Combien de pharmacies proposent ce service en France ?
B. H. : en France, je pense qu’un peu plus de 400 pharmacies disposent de machines pour réaliser de la PDA automatisée. Environ le même nombre propose de la PDA manuelle. Cela correspond à 4 % des officines au total. Il est donc assez peu courant de proposer ce type de service.
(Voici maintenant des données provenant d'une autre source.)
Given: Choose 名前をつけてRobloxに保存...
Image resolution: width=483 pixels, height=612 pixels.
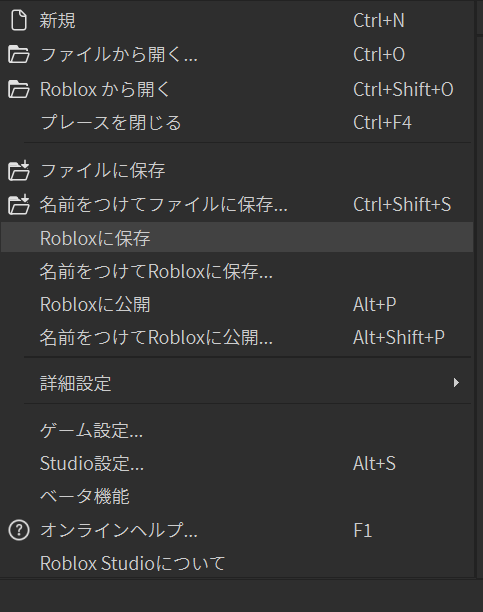Looking at the screenshot, I should point(237,271).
Depuis quand proposez-vous des services de PDA ? Qu’est-ce qui vous a décidé à vous lancer ?
B. H. : depuis la loi HPST qui date de 2009, la PDA est devenue un acte pharmaceutique en tant que tel. Je me suis rapidement mis à proposer cette offre de service pour répondre à la demande d’un premier Ehpad situé à proximité de la pharmacie. Ces établissements sont particulièrement demandeurs de ce type d’accompagnement pour leurs résidents : cela leur permet de gagner un temps certain puisque le personnel peut distribuer directement les sachets-doses aux patients sans avoir à les préparer au préalable. De plus, cela permet de limiter les erreurs de médication, qui peuvent s’avérer dangereuses pour le patient.
Pourriez-vous nous expliquer comment vous avez mis en place cette activité ?
B. H. : ayant suivi une spécialisation officinale, je disposais de peu de compétences en assurance qualité et en processus industriel. Je me suis donc fait accompagner par des organismes externes, puis par mon réseau professionnel. J’ai ainsi pu me former aux procédures associées à ce process semi-industriel, à la démarche d’une analyse de risques, etc. D’un point de vue opérationnel, nous avons d’abord fait l’acquisition d’une ensacheuse et engagé 2 personnes pour proposer ce service au premier Ehpad qui nous a sollicité pour les approvisionner.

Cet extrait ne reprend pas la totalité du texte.